### Task description
From the entries underneath, give the number of lines holding the word "will", without any other words.

BEGIN Exercise data

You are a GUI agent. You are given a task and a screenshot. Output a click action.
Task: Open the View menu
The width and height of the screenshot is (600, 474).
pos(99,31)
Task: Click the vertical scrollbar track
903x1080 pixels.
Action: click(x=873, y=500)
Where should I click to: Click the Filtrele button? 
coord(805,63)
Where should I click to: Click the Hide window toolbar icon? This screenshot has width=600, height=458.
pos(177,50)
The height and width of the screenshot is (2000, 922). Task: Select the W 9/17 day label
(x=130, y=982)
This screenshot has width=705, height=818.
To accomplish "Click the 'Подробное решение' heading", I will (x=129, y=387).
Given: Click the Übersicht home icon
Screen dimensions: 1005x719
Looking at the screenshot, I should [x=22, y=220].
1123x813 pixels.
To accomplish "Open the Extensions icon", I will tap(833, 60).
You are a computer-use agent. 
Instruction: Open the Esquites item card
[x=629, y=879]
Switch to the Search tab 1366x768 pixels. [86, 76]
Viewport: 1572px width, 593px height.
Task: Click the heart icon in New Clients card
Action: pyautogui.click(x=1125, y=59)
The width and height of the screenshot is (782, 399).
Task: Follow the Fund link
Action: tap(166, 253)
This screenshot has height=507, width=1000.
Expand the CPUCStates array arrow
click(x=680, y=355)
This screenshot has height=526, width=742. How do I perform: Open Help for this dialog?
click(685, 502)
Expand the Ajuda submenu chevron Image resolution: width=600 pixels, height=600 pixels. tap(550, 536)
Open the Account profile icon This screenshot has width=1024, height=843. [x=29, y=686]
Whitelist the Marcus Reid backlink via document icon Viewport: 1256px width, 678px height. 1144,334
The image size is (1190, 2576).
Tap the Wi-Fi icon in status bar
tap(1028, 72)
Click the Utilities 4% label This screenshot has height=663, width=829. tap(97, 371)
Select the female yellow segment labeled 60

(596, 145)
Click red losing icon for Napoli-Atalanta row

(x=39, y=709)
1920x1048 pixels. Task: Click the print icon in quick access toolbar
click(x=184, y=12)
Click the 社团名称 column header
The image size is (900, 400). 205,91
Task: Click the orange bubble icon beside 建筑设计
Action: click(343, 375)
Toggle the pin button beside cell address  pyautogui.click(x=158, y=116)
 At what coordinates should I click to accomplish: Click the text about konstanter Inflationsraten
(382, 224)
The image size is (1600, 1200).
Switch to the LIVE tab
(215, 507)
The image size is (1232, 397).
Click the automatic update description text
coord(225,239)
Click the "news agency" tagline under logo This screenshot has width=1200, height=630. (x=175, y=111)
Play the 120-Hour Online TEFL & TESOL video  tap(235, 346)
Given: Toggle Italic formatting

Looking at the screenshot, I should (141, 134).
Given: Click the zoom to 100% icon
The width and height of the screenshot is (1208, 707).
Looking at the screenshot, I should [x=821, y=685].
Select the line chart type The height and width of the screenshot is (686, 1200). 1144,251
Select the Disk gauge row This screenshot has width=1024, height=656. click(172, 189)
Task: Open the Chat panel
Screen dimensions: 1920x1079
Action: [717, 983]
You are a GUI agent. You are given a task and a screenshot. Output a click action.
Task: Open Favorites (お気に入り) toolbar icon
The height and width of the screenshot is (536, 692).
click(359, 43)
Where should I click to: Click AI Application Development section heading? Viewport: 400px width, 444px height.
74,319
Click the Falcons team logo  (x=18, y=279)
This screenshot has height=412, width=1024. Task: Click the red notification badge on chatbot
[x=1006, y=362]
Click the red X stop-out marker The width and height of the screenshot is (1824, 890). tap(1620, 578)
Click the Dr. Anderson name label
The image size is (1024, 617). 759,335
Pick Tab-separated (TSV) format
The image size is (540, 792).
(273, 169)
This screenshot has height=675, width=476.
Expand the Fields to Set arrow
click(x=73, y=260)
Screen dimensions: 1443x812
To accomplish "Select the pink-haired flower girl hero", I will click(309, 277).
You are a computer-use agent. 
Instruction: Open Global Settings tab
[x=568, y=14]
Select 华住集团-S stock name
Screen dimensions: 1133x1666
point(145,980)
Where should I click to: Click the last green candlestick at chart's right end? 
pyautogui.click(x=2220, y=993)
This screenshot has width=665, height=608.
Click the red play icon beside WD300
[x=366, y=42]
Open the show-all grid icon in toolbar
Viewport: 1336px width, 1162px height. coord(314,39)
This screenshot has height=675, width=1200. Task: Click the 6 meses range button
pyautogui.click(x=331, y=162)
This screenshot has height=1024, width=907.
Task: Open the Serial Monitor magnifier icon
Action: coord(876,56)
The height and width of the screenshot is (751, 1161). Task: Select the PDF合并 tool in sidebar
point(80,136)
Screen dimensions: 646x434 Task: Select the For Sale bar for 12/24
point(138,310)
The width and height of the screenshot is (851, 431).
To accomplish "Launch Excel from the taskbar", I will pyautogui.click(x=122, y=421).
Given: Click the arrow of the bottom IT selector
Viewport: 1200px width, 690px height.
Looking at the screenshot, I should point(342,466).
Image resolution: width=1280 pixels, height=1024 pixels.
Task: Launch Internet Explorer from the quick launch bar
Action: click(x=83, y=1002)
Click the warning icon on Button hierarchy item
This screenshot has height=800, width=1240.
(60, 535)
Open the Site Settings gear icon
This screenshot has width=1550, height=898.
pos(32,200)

END Exercise data

### Result of this exercise
4